* TEXTO EXTRAÍDO *
-----
En el otro extremo de la escala, en el MUP, que puede calificarse como movimiento viejo, las inercias de años no han impedido un reclamo de igualdad de género ni la democratización en la toma de decisiones y formas de representación (Combes, 1999). Sin embargo, debido al flujo constante de agrupaciones y su diversidad, no podemos dibujar sus posiciones y protocolos de acción. No obstante, la descripción invita a pensar en el MUP como un contenedor activo y en renovación constante de agrupaciones de acción colectiva. Nuevos vinos en viejos odres, cuyos rasgos comunes serían el intraclasismo entre grupos populares y la confianza en el derecho como vía para alcanzar sus objetivos.
-----
* REGISTROS EXTRAÍDOS *

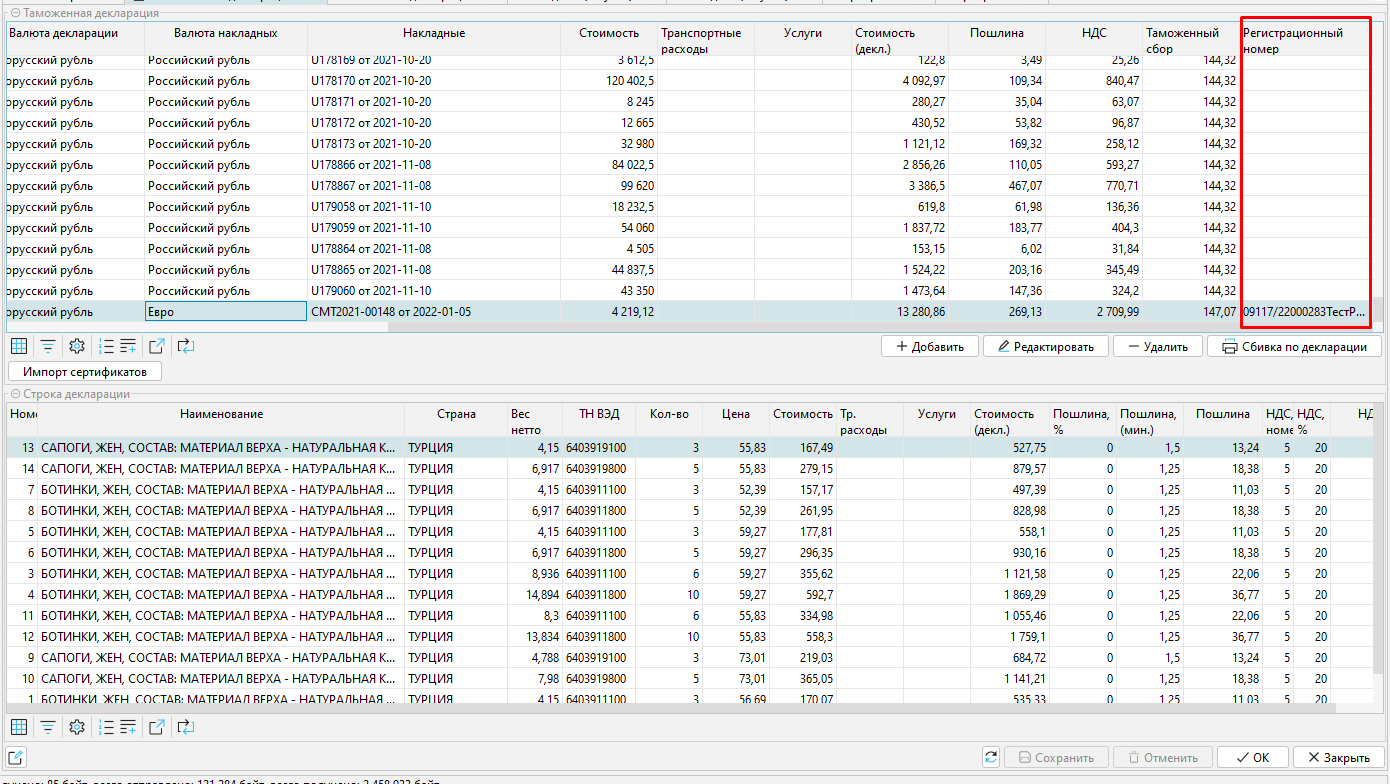The width and height of the screenshot is (1390, 784).
Task: Collapse the Строка декларации section
Action: coord(15,394)
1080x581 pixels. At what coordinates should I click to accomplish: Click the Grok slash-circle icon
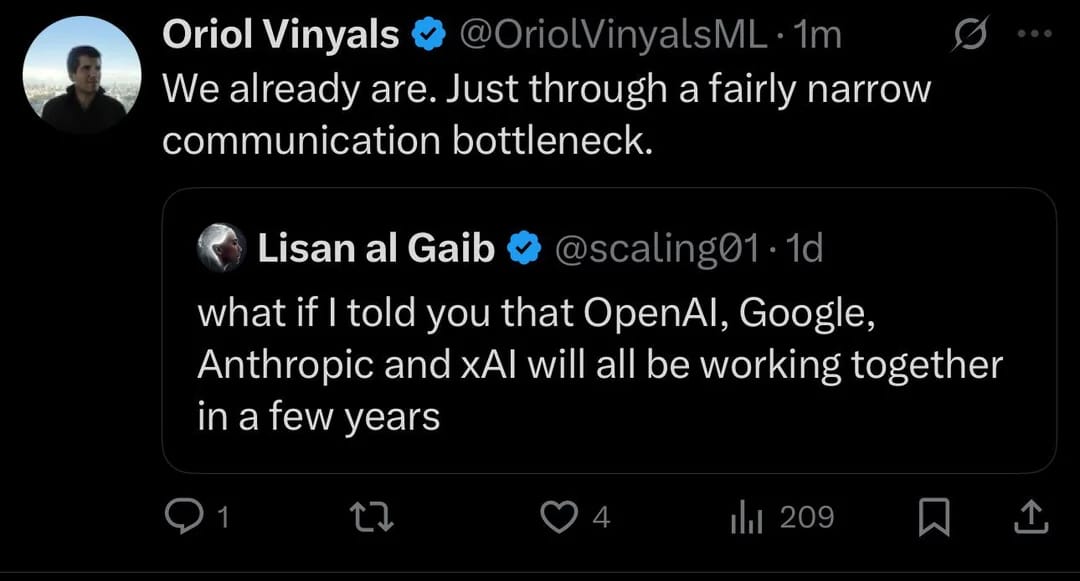click(970, 33)
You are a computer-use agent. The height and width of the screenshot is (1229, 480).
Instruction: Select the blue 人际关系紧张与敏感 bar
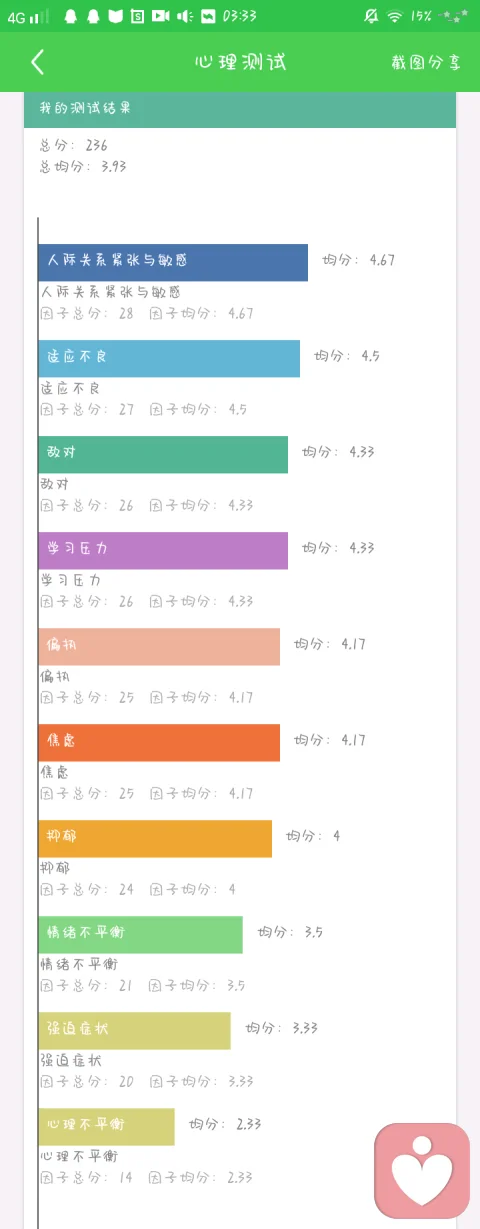[x=173, y=262]
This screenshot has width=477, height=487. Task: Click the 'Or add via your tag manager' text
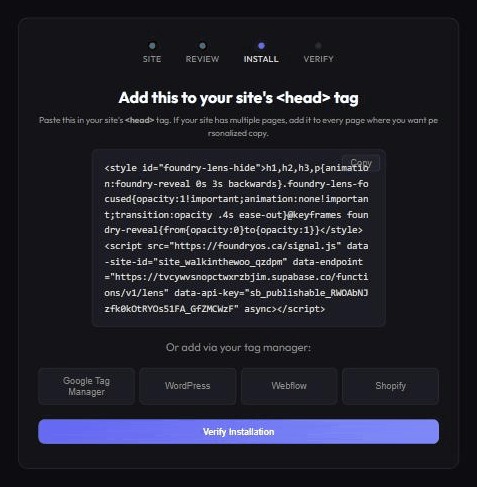click(x=238, y=348)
-----
* QUÉ HACER *
1. Reproduce sin cambios el fragmento del texto sobre el MUP que comienza en las palabras "En el otro extremo" y termina después de "alcanzar sus objetivos.".
2. Continúa el texto sobre el MUP a partir del punto en que se detiene.
Este material es independiente del texto sobre el MUP.

* RESULTADOS DEL EJERCICIO *
1.
En el otro extremo de la escala, en el MUP, que puede calificarse como movimiento viejo, las inercias de años no han impedido un reclamo de igualdad de género ni la democratización en la toma de decisiones y formas de representación (Combes, 1999). Sin embargo, debido al flujo constante de agrupaciones y su diversidad, no podemos dibujar sus posiciones y protocolos de acción. No obstante, la descripción invita a pensar en el MUP como un contenedor activo y en renovación constante de agrupaciones de acción colectiva. Nuevos vinos en viejos odres, cuyos rasgos comunes serían el intraclasismo entre grupos populares y la confianza en el derecho como vía para alcanzar sus objetivos.

2.
En esta línea de pensamiento, podemos decir que todas estas organizaciones, de un modo u otro, movilizan el derecho como herramienta de lucha y esto impone una distancia con la política prefigurativa. Los ambientalistas y los NIMBY tratan de apelar a la ley para suspender las obras que afectan su entorno, aunque al final resulte poco eficaz y recurran a la estructura de oportunidades políticas de sus respectivos contextos. Bicitekas logró incidir en la Ley de Movilidad para favorecer a los ciclistas urbanos. Los integrantes de la UPREZ consiguieron institucionalizar la Carta por el Derecho a la Ciudad e intervinieron en la redacción de la nueva Constitución de la Ciudad de México.
De este modo, la mediación política está muy presente en los movimientos de viejo cuño, pero también en esta agrupación alternativa de jóvenes que busca establecer la bicicleta como un medio de transporte privilegiado en la ciudad. Pese a este escenario, que parece desdibujar la existencia de una política prefigurativa en la Ciudad de México, los MSU que se han analizado aquí permiten descubrir innovaciones tanto en repertorios de acción como en construcción de redes y estrategias comunicativas. De ahí la importancia de no considerar lo prefigurativo un modelo acabado e integral, sino una serie de apuestas y procesos heterogéneos que llevan a cambios incompletos y contradictorios.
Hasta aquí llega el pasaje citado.